Ce que fait vraiment fs dans un backend
Je considère `fs` comme la couche la plus proche du disque. Il intervient quand l’application doit manipuler un fichier local, un dossier d’uploads, un répertoire temporaire ou un volume monté dans un conteneur. Il ne remplace ni une base de données ni un stockage objet, mais il reste indispensable pour tout ce qui touche au système de fichiers réel.
- Lecture : charger un JSON de configuration, un modèle de mail, une page statique ou un export déjà généré.
- Écriture : enregistrer un rapport, produire un cache, archiver une réponse ou conserver une trace d’audit.
- Déplacement : passer d’un fichier temporaire à un emplacement final après validation.

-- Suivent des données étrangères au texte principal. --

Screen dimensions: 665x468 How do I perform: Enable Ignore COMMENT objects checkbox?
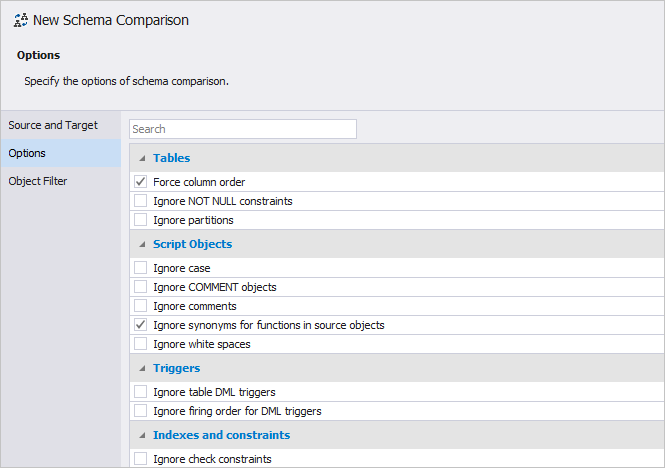click(140, 287)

- Suppression : nettoyer les fichiers expirés, les uploads rejetés ou les artefacts de traitement.
- Inspection : vérifier la taille, la date de modification ou la nature d’un répertoire avant de traiter un flux.
Dans une API, ce module sert donc moins à “faire de l’I/O” en général qu’à relier une requête HTTP à un fichier exploitable. Une fois ce rôle clarifié, le vrai sujet devient le choix du bon mode d’appel.
Choisir entre callbacks, promesses et code synchrone
Le module existe sous trois formes, et le bon choix dépend surtout du contexte d’exécution. Dans une API moderne, je privilégie presque toujours les promesses, parce qu’elles s’enchaînent bien avec `async`/`await` et gardent le code lisible. Les callbacks restent utiles dans du code ancien, tandis que les fonctions synchrones gardent leur intérêt pour les scripts ou le démarrage d’un service.
| Mode | Quand je l’utilise | Point fort | Limite |
|---|---|---|---|
| Promesses | Routes API, services métier, traitements asynchrones | Lisible, facile à composer, naturel avec `async`/`await` | Demande une discipline propre sur les erreurs |
| Callbacks | Code legacy, intégrations anciennes, petits utilitaires | Très répandu historiquement, compatible partout | Se mélange mal avec des chaînes d’opérations longues |
| Synchrone | CLI, scripts d’administration, phase de boot, tests simples | Facile à lire quand l’opération est ponctuelle | Bloque l’event loop, donc pénalisant en serveur |
Dans un backend qui reçoit plusieurs requêtes en parallèle, le synchrone est vite un mauvais pari. Même si l’opération paraît courte, elle immobilise l’event loop le temps de finir la lecture ou l’écriture. Je le garde donc pour des tâches isolées, pas pour un point d’entrée HTTP fréquent. Une fois ce choix fait, la question suivante n’est plus l’API, mais la taille des fichiers que vous manipulez.

Lire et écrire sans saturer la mémoire
Pour un fichier petit ou moyen, `readFile()` et `writeFile()` restent les outils les plus simples. En pratique, je les réserve aux contenus qui restent modestes, souvent en dessous d’une dizaine de mégaoctets en production. Au-delà, ou dès qu’il peut y avoir plusieurs requêtes simultanées, je passe aux streams pour éviter de charger tout le contenu en mémoire.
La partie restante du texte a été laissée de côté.